-------- PROVIDED RECORDS --------

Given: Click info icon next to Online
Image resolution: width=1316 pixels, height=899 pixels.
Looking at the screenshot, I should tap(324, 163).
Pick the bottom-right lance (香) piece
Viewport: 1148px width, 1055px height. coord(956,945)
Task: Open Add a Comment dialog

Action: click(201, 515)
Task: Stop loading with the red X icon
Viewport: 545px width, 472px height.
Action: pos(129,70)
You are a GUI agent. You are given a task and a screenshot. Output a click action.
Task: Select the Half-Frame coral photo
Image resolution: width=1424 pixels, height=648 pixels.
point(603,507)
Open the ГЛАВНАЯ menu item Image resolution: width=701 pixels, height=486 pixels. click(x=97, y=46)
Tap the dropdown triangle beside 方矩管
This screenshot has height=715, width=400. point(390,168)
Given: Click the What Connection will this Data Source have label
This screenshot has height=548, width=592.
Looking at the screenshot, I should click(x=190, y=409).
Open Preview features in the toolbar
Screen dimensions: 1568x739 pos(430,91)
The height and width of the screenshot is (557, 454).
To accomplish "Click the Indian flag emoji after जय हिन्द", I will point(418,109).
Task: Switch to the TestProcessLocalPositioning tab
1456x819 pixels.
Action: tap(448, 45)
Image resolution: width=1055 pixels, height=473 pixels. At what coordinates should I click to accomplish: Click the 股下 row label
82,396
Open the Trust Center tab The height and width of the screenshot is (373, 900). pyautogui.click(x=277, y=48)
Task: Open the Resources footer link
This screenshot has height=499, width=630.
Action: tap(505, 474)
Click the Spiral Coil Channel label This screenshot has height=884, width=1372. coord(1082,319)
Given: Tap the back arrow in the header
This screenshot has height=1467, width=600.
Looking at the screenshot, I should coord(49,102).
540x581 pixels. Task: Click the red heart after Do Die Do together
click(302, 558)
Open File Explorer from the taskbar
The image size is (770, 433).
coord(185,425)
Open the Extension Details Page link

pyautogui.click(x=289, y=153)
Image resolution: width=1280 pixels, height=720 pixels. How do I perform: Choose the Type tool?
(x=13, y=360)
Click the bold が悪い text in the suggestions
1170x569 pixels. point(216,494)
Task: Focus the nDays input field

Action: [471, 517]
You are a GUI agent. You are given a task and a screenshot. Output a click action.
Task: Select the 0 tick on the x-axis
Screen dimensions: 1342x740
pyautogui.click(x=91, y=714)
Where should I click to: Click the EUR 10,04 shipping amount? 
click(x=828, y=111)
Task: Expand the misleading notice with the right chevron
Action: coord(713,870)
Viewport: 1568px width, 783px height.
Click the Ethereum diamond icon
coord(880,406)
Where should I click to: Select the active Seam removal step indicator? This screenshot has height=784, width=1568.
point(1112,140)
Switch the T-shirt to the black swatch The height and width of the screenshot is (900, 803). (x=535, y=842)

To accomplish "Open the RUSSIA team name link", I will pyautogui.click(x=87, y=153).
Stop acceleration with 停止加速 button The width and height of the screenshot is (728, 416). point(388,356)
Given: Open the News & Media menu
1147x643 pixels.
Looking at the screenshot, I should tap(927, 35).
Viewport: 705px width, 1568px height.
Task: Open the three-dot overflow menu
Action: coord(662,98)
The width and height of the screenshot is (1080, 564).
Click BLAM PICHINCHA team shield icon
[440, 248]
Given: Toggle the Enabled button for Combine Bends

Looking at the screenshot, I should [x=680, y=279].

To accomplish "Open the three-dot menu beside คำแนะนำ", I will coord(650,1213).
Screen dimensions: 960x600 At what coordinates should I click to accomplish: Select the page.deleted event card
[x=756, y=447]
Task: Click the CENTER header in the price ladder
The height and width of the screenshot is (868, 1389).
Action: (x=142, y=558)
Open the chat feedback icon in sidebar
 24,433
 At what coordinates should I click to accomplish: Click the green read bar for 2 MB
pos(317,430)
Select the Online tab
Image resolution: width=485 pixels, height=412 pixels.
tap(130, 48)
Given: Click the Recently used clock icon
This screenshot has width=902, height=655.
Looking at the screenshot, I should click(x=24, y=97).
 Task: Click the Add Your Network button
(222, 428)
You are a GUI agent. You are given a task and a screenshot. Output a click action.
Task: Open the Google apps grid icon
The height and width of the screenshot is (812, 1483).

--------

TASK STATEMENT: Go to the line holding "Screen dimensions: 960x600" in the entries above and return it, along with every line after it, exactly as written.

PROBLEM SOLUTION:
Screen dimensions: 960x600 At what coordinates should I click to accomplish: Select the page.deleted event card
[x=756, y=447]
Task: Click the CENTER header in the price ladder
The height and width of the screenshot is (868, 1389).
Action: (x=142, y=558)
Open the chat feedback icon in sidebar
 24,433
 At what coordinates should I click to accomplish: Click the green read bar for 2 MB
pos(317,430)
Select the Online tab
Image resolution: width=485 pixels, height=412 pixels.
tap(130, 48)
Given: Click the Recently used clock icon
This screenshot has width=902, height=655.
Looking at the screenshot, I should click(x=24, y=97).
 Task: Click the Add Your Network button
(222, 428)
You are a GUI agent. You are given a task and a screenshot. Output a click action.
Task: Open the Google apps grid icon
The height and width of the screenshot is (812, 1483).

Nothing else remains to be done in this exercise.